An argument with our significant other can turn into a lot of unnecessary finger pointing, and let’s be honest, these arguments are sometimes so trivial. When you’ve been married to someone for 10 plus years, even a wrong look can cause a fight.
I’m all about being honest with myself and I know it’s impossible to never have these fights. My goodness, you are with the same person day in and day out. Remember in high school when you would need a “break” from your best friends? Too much is too much. Marriage is that on steroids.

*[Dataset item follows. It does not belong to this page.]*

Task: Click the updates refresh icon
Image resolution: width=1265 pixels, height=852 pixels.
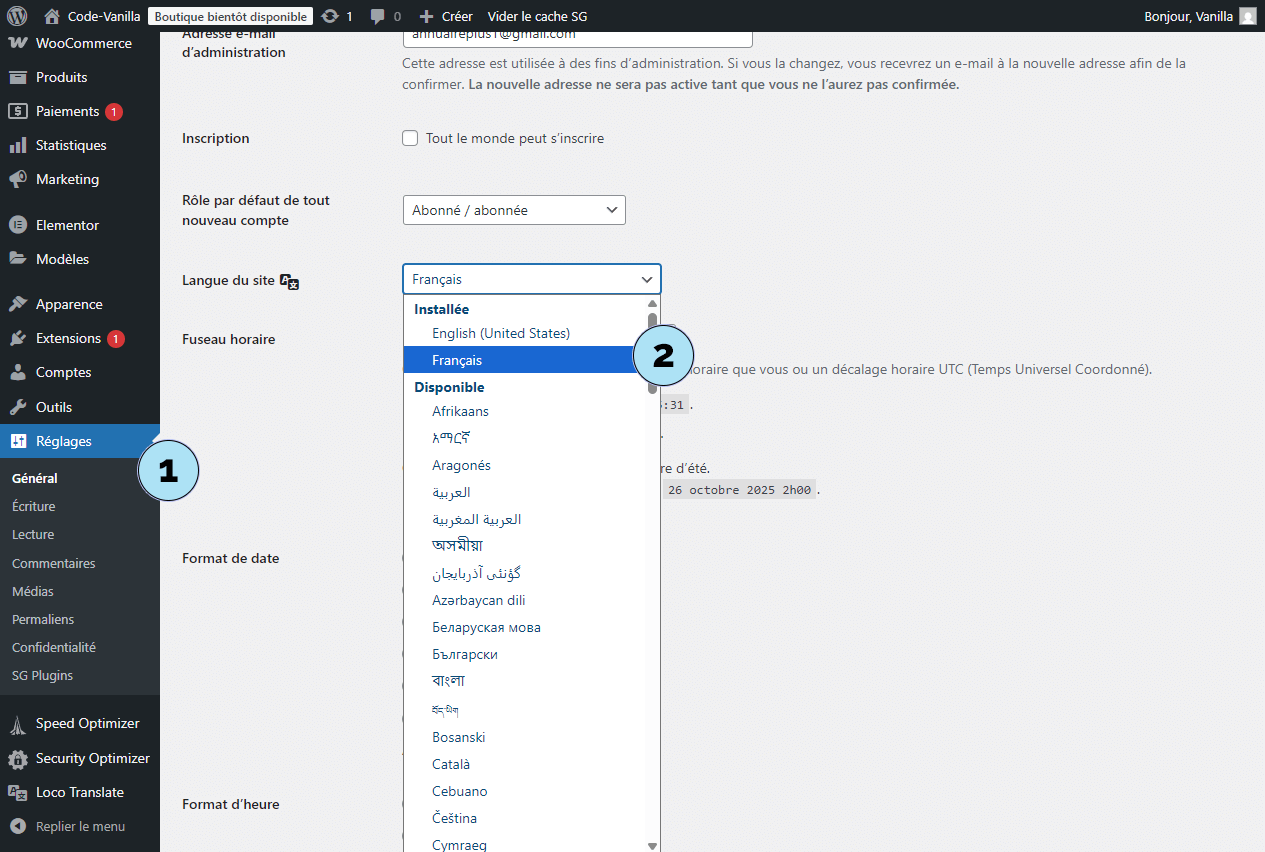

We are blessed to marry our best friends, we are lucky to have someone waiting for us at home every night, and life is simply sweeter when you share it with another. It can also get dirty, messy, and down right rude at times.
I was watching a movie starring the great Jennifer Anniston as her character was in a marriage counseling session. (Yes, I do take notes from movies). What the therapist said to her hit me like a brick.
The therapist counseled not to say the words “you” or “I” when arguing with your spouse.
What? Seriously? That’s the base of all arguments! On the other hand, what she was saying made so much sense.
It’s wildly easy to say, “I feel like you get so defensive!” or “You’re just so tense!”
By doing this, you are automatically pointing a finger at your spouse and, in some ways, putting them down. You’re attacking their person and suffocating their pride.
That is not your job.
Marriage is a union, it’s the binding and blending of two souls. You become one person. There is no longer a “you” or an “I,” it’s “we.”
Changing your outlook to one of partnership as opposed to two people against one another could lessen the heat of your arguments.
Let’s say you’re arguing over your spouse constantly arriving home from work late. Instead of saying, “You arriving late is putting a lot of pressure on me. I always have to feed the kids dinner and put them to bed.”
“In our house, there is a lot of pressure at night time. We need to get the kids fed, bathed, and into bed. The evenings will be a lot easier if we can both tackle these chores.”
Do you see how much nicer that sounds? All of a sudden, you guys are a team, both when you’re getting along and when you’re arguing. Your “fights” have changed from straight-up fighting to a conversation. Your spouse won’t feel attacked and you have been able to express your stress and worries.
Honestly, it doesn’t matter who’s really to blame. You’re married, honey. Your spouse’s faults are your faults.
Name-calling is another no-no, even if you’re calling your spouse “defensive” or “uptight.” These terms are very hurtful when directed right to your spouse. Instead, try expressing them this way:
“The mood in our house feels uptight and stuffy. Let’s find a way to make our days a little more care-free and happy.”
Wow. The whole dynamic has changed.
When you said your vows, you promised to protect and honor each other. Name-calling is not protecting, pointing a finger and placing blame is not honoring.
Give it a shot, removing “I” and “you” may save hours of arguing. The two of you may even come to a reasonable and friendly resolution.